No madwoman it wasn't me on the gondola!! Thanks for the responses everyone. We just have to wait for that work permit and I think we may have already found a place to live for a few months. Maybe I'll get super-fit pulling my kids everywhere in a sled as we won't have a car and a buggy probably won't be practical? grin

madwomanintheattic Mon 19-Sep-11 22:35:31

you need a chariot - they do a cross country ski pack as well as your average stroller kit. wink

and an suv, obv.

it would have been really funny if you'd said it was you. i did wonder about looking on the website to see if i could work out if he took the job after all... grin

christie2 Fri 23-Sep-11 10:58:27

I am trying not to laugh about the sled comment. You will use your buggy most of the winter, just get one with big wheels. Winnipeg is cold but the people are wonderful. You will love them. I recommend you look at the city of Winnipeg website. Our cities often offer free or low cost services for children. I suggest you find a playgroup asap in your area, city run ones are free. You will meet lost of moms/friends and it gets you through the cold winter. Check out used stores like Value Village and Salvation Army Thirft Stores. I shop their for clothes, books, furnishings, toys. They operate like a dept. store but it is all used and very cheap on a budget. The stuff is not junk. Get your snow suites and boots etc there for very low cost.

Winnipeg will be fun this year as it just got a new hockey team. It is trying to open a human rights/holocaust musuem and funding raising on that which would be interesting to follow and get involved in. It has a large french population and large aboriginal population. Sadly, the Aboriginal population has proplems with drugs and alcohol that you will see on the streets but it is not all negative for them.
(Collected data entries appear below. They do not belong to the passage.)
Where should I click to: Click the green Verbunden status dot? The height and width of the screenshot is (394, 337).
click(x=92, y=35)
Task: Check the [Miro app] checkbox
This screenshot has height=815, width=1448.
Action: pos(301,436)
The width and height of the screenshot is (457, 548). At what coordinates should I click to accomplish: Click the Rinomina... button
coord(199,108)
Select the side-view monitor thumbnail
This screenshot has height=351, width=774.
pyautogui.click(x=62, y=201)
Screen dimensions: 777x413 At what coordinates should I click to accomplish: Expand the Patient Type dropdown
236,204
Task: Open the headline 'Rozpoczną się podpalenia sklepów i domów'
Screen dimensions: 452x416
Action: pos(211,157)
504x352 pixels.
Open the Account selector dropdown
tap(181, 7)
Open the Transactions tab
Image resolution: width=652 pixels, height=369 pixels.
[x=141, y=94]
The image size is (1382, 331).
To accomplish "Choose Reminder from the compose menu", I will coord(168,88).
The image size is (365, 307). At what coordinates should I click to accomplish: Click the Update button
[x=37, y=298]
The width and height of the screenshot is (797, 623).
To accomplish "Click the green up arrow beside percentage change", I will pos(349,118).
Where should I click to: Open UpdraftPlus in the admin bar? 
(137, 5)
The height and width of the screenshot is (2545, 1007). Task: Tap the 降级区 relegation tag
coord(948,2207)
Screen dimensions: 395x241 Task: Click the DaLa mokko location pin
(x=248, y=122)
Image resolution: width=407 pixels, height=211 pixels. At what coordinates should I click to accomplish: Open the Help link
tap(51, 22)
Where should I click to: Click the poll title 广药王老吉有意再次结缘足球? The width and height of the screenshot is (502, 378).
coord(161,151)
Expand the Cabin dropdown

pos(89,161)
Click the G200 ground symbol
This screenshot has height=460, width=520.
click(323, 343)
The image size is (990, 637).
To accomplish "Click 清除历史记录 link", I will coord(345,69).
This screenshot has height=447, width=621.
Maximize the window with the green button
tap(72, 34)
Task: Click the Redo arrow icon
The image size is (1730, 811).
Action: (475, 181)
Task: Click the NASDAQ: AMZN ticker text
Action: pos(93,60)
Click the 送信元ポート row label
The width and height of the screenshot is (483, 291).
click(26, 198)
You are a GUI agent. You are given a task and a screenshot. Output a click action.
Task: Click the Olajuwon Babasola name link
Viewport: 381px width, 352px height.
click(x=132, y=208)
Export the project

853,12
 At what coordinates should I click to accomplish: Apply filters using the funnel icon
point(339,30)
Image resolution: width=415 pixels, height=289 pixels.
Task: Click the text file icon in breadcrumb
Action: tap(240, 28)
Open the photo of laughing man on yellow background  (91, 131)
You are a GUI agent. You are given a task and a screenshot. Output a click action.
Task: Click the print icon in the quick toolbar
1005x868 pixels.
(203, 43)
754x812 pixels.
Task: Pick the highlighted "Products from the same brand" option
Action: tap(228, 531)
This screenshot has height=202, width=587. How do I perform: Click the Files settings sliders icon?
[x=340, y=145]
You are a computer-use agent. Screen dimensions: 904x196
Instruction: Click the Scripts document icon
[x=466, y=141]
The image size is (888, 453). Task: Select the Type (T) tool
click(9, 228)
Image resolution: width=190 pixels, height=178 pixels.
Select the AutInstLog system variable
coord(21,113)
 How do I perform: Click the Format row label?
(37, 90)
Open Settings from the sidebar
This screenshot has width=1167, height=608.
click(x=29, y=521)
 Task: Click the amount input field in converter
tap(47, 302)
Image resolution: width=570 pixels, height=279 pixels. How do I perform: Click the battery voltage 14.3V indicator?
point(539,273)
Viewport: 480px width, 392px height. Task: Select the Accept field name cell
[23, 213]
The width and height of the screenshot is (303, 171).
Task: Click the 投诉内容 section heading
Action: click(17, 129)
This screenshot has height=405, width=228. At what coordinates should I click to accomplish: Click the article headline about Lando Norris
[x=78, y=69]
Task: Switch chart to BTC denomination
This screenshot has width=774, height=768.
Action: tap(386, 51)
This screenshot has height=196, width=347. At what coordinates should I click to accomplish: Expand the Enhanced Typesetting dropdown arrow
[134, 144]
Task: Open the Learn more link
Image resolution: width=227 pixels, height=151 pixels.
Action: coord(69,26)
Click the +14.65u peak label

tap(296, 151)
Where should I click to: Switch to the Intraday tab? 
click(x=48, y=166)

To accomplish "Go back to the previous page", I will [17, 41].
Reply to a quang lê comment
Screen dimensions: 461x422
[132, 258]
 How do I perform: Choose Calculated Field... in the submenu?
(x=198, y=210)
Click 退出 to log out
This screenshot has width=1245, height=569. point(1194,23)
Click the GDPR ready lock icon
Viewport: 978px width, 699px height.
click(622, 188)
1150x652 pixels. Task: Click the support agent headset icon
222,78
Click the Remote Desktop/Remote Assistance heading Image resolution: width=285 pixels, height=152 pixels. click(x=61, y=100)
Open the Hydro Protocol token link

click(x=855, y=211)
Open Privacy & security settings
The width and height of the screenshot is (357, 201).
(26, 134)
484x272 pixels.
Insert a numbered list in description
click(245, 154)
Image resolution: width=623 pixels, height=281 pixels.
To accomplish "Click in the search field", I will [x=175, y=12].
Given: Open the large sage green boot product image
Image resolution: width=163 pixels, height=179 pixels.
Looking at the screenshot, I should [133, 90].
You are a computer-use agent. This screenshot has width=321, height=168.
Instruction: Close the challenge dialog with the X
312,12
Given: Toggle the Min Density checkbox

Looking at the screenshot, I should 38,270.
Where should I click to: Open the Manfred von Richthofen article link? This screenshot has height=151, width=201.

Many of the Indian reserves in Canada are doing very well and change is slowly comming.

The landscape is unbelievable, so flat, dessert like in the country areas. The Assiniboine/Red river area is lovely with open markets all summer and festivals, often free. Learn to skate, buy a sled (for sliding not transportation) and teach your kids to build a snowman and next thing you now it will be summer.